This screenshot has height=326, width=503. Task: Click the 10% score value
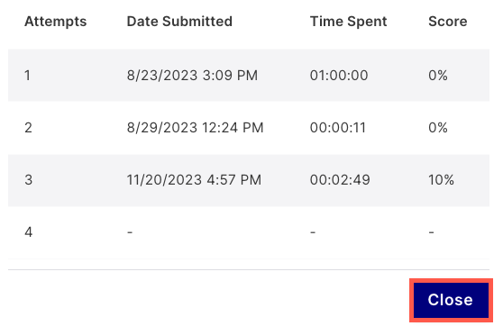[x=441, y=180]
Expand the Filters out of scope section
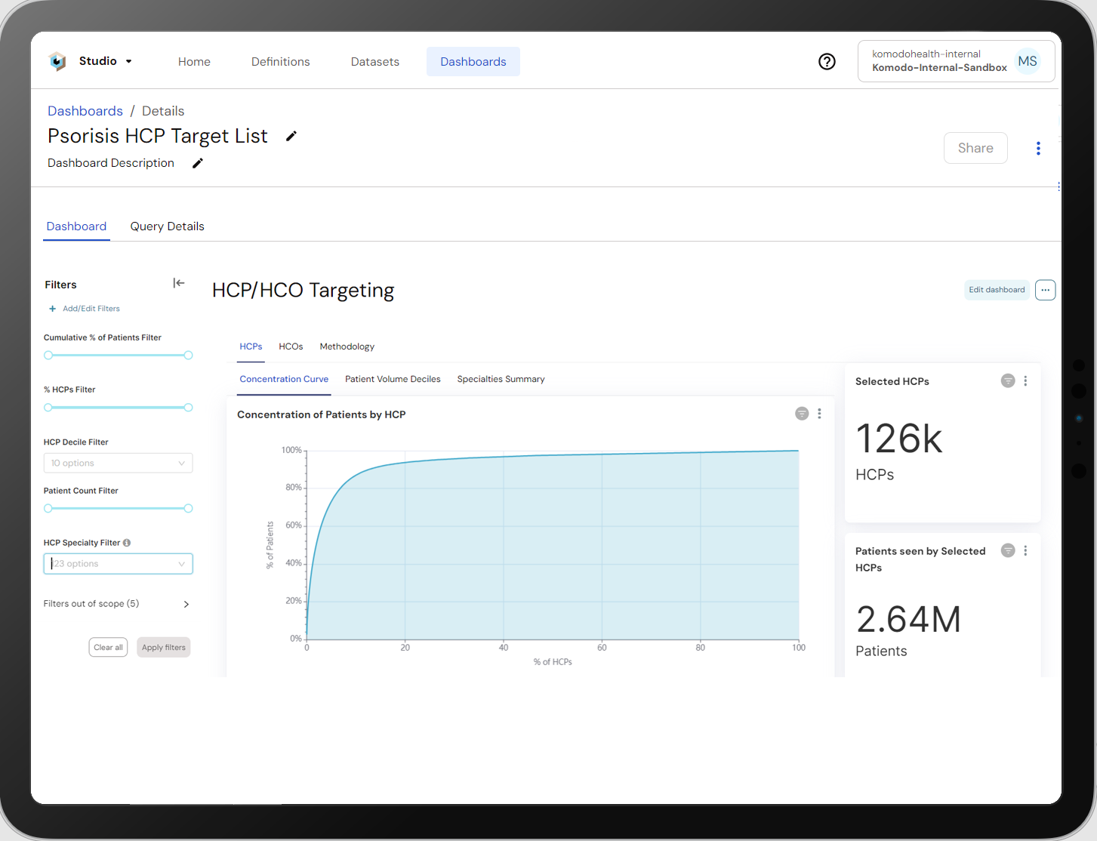This screenshot has width=1097, height=841. pos(185,604)
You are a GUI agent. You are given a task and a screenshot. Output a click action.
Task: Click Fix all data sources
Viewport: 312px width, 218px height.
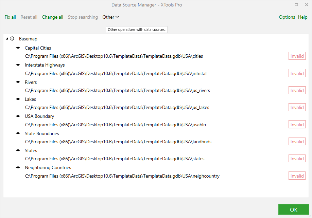pyautogui.click(x=10, y=17)
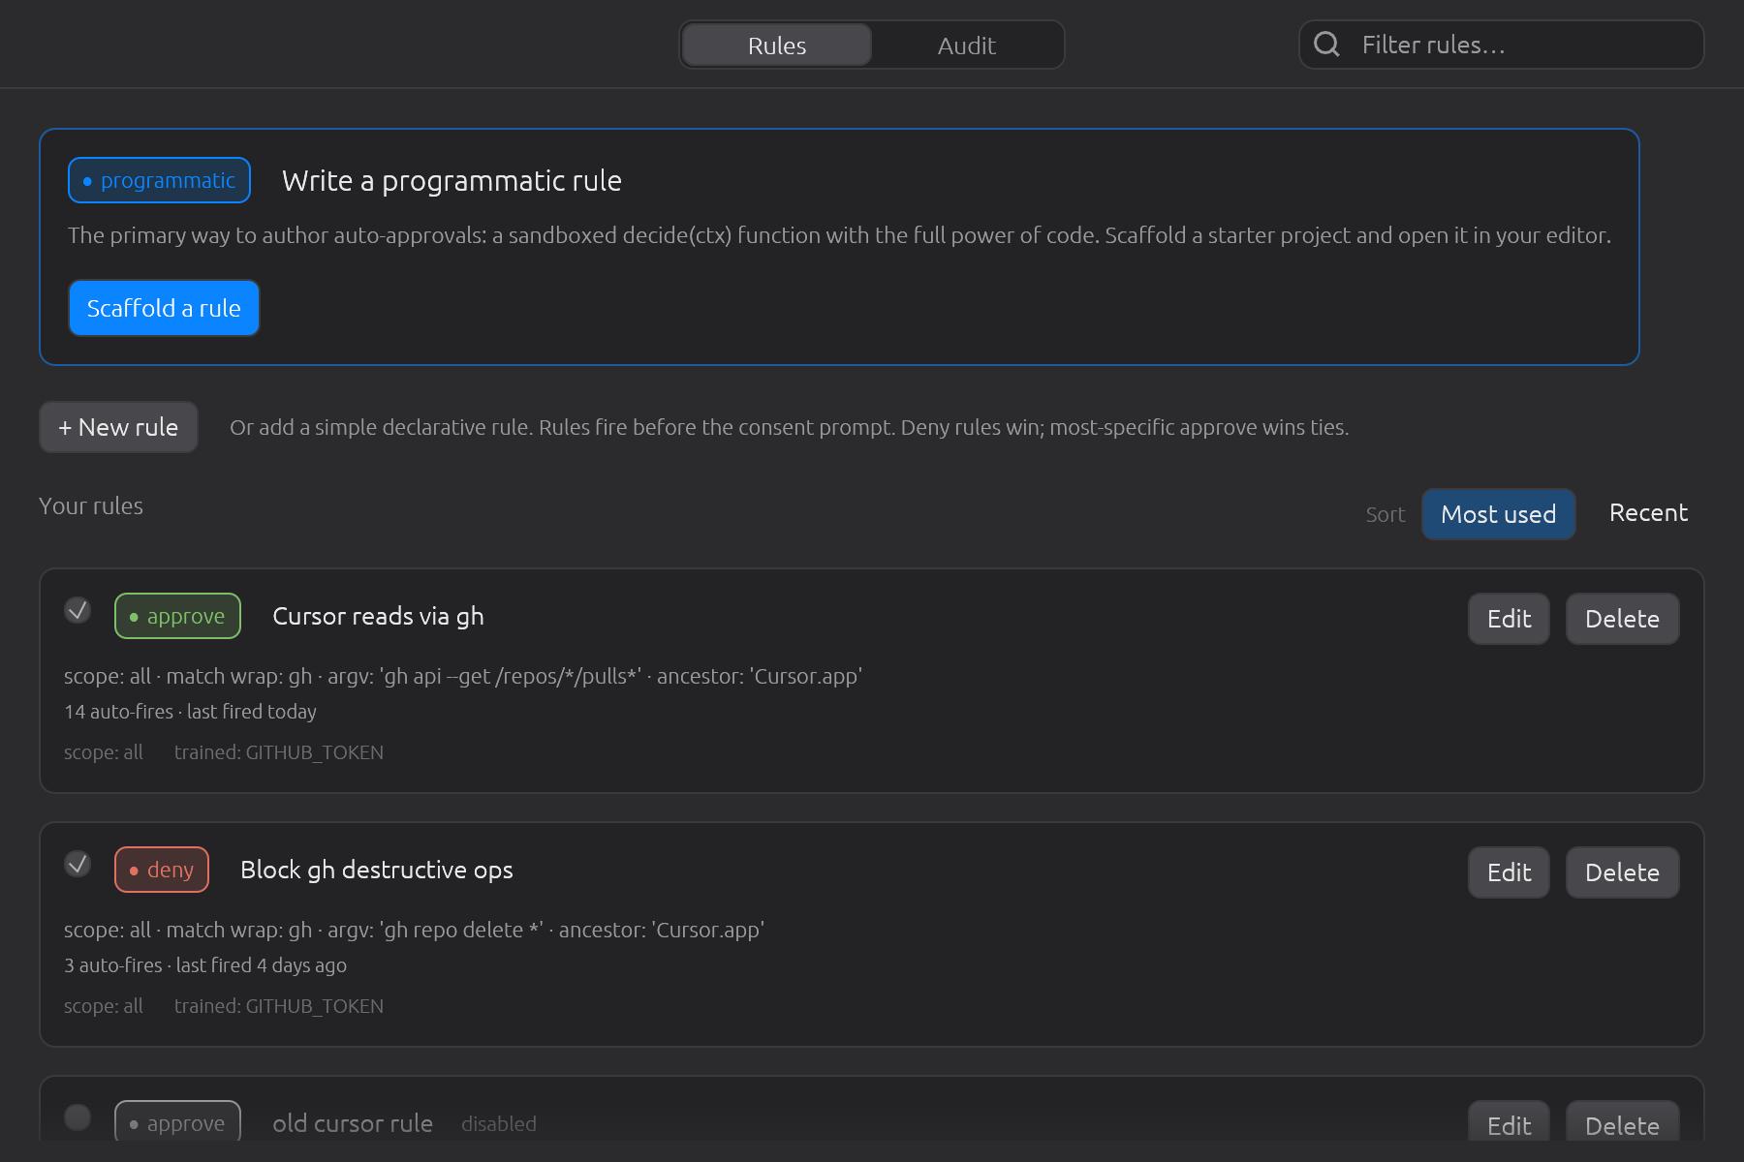Toggle checkbox for Cursor reads via gh
This screenshot has height=1162, width=1744.
78,610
..........
The expected response is every line of the material, written out exactly, with the images removed.

This screenshot has height=326, width=503. Task: Click the 10% score value
[x=441, y=180]
Expand the Filters out of scope section
This screenshot has width=1097, height=841. pos(185,604)
You are a GUI agent. You are given a task and a screenshot. Output a click action.
Task: Click Fix all data sources
Viewport: 312px width, 218px height.
pyautogui.click(x=10, y=17)
Toggle checkbox for Cursor reads via gh
This screenshot has height=1162, width=1744.
78,610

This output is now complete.